Hunzek first learned about the movie at the National Catholic Youth Conference and later suggested a screening to fellow youth ministers who make up the ecumenical Eastside Youth Workers, a group that includes the Catholic churches of St. John of Rochester in Fairport, St. Joseph in Penfield and Church of the Resurrection in Fairport.

"The Eastside Youth Workers decided that we needed to do something about showing the movie, and this is a perfect space for it," Hunzek said of St. John of Rochester.

She said parents were invited to attend the event so that they could hear directly from teens about the issues that they are facing — and provide a voice of experience and encouragement for those teens going through a difficult time. Counselors from several agencies also attended the event to offer support for those who needed it.

Afterwards, most teens interviewed said they found the movie compelling. Matt Bayer, 15, a sophomore at McQuaid Jesuit, said although he found some of the movie tugged at reality, the main character, Jake, rang true. Jake is a popular athlete whose world is rocked when his former best friend, Roger, commits suicide. Roger’s death leads Jake to question his friends and his choices, and ultimately leads him to get involved in a church youth group and pull away from his former friends.

"He had everything going for him, and he was able to tell that that wasn’t what he wanted, and being popular wasn’t what he wanted," Matt said.

Matt’s brother, Nick, said the movie accurately portrayed high school.

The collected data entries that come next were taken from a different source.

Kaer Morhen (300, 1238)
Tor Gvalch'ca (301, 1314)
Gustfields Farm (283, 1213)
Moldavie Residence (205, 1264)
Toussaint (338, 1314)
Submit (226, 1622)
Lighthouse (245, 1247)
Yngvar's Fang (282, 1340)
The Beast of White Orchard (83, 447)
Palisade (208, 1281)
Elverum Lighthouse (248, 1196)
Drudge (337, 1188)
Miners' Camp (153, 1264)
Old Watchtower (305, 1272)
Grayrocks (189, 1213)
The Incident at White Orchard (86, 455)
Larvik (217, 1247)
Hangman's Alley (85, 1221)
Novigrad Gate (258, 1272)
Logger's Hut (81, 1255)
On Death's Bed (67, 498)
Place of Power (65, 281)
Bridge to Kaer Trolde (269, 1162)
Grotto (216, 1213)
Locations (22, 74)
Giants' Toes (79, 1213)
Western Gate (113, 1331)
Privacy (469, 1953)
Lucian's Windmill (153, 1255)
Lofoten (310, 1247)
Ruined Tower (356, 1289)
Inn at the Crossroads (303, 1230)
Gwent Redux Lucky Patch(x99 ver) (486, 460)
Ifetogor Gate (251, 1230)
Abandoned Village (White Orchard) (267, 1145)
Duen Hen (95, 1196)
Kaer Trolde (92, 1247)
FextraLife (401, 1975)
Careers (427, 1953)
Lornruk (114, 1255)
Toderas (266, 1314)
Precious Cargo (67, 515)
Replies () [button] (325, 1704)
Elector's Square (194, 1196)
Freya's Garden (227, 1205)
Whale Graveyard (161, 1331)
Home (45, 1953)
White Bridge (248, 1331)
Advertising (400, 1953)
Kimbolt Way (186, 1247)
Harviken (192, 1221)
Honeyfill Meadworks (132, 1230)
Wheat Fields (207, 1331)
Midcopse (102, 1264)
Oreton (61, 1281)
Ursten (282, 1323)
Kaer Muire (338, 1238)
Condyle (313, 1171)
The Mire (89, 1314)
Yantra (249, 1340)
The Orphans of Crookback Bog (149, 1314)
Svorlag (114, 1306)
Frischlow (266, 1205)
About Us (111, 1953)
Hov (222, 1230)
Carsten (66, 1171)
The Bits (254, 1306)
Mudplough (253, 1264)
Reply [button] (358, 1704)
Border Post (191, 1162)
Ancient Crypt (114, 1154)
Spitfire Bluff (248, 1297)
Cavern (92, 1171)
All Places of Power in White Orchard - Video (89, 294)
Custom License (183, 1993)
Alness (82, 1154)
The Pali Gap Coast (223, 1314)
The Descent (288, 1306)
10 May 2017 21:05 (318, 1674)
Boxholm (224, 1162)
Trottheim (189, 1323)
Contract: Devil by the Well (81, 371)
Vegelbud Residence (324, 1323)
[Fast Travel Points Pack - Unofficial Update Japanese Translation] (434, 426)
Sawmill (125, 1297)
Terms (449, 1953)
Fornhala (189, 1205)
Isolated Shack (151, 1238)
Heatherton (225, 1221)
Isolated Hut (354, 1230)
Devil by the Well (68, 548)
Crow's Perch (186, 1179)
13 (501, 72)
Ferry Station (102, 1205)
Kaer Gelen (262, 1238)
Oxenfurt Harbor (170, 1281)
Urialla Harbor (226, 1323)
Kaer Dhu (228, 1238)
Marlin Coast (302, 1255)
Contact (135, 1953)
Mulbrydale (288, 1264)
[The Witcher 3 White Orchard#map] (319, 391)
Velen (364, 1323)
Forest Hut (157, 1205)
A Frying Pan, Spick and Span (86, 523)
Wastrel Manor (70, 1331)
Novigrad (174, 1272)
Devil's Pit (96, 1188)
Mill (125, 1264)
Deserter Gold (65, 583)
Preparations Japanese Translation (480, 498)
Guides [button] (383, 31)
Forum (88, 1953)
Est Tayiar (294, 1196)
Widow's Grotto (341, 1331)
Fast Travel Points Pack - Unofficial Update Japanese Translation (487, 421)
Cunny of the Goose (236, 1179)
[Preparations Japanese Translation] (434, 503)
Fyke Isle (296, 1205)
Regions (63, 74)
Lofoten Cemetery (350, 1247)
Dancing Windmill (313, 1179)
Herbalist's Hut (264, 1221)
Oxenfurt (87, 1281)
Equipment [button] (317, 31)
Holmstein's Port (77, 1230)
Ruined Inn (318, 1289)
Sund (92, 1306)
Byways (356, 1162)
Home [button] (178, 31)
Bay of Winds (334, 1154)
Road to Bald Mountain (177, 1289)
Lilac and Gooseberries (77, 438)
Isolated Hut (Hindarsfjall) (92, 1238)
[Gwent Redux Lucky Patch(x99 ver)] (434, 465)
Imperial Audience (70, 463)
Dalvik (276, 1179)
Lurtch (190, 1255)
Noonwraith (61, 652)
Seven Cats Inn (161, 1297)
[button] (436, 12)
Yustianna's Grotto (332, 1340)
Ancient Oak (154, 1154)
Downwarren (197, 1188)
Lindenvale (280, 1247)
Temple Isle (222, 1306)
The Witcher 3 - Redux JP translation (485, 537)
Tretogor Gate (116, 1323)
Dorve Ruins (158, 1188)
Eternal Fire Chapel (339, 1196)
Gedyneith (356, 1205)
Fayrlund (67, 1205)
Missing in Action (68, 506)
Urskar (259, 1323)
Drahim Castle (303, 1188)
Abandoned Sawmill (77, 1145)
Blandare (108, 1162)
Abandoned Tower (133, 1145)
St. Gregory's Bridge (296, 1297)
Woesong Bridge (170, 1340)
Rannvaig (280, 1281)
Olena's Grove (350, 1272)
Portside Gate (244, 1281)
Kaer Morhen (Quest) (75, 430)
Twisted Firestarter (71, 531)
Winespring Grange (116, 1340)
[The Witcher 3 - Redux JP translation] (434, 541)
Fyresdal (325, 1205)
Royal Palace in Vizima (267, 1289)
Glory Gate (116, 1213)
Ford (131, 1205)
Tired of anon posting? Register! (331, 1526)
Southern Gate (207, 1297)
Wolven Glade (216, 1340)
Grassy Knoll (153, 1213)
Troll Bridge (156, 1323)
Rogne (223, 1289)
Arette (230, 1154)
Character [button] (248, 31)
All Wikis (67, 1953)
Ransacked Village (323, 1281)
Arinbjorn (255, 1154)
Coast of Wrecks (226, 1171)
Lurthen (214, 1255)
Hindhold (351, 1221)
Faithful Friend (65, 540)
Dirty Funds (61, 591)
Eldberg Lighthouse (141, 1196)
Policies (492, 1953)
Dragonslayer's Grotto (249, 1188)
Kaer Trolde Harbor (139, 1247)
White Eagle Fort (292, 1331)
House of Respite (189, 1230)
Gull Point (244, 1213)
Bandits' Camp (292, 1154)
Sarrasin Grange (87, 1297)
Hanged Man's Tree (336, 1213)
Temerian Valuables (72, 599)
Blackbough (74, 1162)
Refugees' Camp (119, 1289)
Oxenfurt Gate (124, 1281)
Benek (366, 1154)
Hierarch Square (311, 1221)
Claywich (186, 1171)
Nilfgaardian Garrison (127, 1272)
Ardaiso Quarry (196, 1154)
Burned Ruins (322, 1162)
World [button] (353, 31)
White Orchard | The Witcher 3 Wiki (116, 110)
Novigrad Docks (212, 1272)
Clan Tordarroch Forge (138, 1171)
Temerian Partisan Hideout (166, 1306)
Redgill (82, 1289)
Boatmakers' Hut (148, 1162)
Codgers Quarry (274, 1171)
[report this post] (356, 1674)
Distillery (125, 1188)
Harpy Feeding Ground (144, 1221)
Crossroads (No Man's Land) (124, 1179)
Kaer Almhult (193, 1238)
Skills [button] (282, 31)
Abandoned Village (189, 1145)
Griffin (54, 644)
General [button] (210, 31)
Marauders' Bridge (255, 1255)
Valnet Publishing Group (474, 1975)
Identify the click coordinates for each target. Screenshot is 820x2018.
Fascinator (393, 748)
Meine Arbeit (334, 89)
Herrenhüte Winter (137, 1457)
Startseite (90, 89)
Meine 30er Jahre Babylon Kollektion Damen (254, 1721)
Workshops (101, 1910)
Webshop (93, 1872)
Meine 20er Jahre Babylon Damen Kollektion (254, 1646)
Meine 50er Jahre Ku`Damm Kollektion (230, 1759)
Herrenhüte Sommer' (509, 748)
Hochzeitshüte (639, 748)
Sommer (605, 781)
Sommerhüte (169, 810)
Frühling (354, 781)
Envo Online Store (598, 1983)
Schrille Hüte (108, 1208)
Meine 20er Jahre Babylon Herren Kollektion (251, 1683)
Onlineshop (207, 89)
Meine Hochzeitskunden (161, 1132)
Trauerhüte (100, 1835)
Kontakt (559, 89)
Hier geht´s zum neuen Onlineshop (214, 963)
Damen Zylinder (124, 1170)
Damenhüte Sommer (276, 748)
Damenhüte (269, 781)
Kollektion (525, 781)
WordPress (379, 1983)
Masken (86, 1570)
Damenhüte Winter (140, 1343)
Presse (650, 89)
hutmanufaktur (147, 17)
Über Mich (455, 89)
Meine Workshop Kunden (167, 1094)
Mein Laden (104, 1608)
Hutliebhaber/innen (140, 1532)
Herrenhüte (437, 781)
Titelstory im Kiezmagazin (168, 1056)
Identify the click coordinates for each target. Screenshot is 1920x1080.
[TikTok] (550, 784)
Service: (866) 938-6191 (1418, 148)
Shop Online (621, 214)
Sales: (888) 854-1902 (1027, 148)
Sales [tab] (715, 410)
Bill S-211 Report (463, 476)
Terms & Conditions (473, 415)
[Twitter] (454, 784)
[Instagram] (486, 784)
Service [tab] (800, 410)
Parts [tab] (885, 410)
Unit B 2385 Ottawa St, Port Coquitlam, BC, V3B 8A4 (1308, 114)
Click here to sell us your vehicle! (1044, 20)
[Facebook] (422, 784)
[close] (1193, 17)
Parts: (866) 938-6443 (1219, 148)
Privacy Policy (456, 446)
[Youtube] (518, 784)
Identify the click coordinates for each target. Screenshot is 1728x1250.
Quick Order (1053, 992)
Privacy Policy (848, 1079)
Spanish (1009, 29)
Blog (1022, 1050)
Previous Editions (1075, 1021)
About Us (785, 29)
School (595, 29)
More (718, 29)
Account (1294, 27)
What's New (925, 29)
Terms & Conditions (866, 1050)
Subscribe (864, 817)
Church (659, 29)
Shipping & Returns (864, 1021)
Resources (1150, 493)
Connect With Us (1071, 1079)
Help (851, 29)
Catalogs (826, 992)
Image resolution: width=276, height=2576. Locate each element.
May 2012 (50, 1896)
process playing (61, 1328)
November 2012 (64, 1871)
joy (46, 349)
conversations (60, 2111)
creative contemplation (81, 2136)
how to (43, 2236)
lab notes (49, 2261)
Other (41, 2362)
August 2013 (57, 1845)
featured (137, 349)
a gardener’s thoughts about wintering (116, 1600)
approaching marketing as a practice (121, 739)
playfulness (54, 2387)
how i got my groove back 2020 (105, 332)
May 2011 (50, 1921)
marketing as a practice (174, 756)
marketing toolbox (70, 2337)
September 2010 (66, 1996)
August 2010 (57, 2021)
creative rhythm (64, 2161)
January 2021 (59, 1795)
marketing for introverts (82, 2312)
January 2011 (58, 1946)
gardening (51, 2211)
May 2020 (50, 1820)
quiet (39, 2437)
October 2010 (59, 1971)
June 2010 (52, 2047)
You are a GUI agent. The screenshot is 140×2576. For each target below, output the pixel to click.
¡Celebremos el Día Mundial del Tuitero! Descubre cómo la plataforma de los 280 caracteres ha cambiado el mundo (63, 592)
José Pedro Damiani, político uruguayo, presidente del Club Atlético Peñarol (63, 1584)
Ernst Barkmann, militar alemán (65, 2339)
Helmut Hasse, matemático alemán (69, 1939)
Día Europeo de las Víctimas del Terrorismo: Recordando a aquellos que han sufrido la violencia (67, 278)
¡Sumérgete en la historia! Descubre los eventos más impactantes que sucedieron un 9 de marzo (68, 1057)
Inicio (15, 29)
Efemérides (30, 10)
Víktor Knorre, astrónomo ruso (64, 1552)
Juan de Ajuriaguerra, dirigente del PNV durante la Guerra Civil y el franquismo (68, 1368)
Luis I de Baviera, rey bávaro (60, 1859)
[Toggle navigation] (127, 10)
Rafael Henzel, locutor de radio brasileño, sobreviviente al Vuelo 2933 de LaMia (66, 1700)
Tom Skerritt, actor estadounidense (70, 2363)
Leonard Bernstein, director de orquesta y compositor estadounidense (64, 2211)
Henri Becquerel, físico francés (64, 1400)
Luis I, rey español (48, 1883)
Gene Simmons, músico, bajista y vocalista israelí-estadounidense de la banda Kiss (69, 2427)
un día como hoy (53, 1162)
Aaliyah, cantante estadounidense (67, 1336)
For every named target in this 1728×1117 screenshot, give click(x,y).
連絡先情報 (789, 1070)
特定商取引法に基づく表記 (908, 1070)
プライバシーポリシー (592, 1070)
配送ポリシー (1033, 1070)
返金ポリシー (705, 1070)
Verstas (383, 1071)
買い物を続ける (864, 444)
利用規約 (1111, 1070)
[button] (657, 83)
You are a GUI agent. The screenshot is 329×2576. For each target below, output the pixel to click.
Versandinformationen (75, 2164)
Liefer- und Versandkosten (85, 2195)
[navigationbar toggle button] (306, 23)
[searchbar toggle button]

"There definitely are kids who are all alone, and people who have no one to turn to," said Nick, 17, a senior at McQuaid.

One parent, Hope Vogel, said that as a teacher she has witnessed and dealt with hurtful bullying similar to what had been described in the film.

"I can’t tell you the numbers of times I’ve said, ‘What would you think if someone did that to you?’" she said.

Hope and her husband, John, noted that they have found cliques become irrelevant in the years after high school.

"I just want to tell high-school students that it’s terrible, but just get through it," John Vogel said.

"Nobody remembers what group you are in (after high school)," Hope Vogel added.